Been canning up a cabbage storm this week. A local gardener had a bumper crop this year of green cabbage, savory cabbage and purple cabbage. I was given the savory cabbage. Six of the largest heads I have ever seen that were perfect without any eaten spots by cabbage varmints.
I made three different recipes. The first was good old fashioned stuffed cabbage rolls. After rolling up 15 rolls per quart jar I realized that when the consumers opened the yummy jars they would be dumping out the contents into a sauce pan and the beautiful rolls would fall apart. Since holding them together with toothpicks did not seem like a good idea, the next batch I did differently. I shredded the blanched cabbage and folded it into the organic hamburger and brown rice mixture. I called it stuffed cabbage mix. I am pleased with the looks of the results. I do have to admit that the rolls look like brains once canned.

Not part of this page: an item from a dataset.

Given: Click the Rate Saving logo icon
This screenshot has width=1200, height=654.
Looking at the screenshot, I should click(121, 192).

The third recipe was a curried relish I have made in the past. Yum yum curried relish is so good with meat dishes and it also really good with tuna fish. A time consuming process when the mixture is salted and sets for 3-4 hours. While I was grating the mixture, my food processor began to smoke and broke. I thought I was up the creek without a paddle but along came Mom who bought me a super delux processor as an early birthday present .Pictures coming.

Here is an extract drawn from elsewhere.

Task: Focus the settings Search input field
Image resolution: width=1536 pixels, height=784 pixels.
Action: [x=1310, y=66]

I hope the family has some delicious dishes.
2 comments:
Good day....can you post the recipe for the curry dish? Sounds wonderful, I'd like to try it.
LOVE your blog!
MaMaBear in the Mitten
Love your blog but thought you might want to check the standards for home canning rice. The extension services say it is too dense for a home pressure canner heat to permeate it and might result in botulism.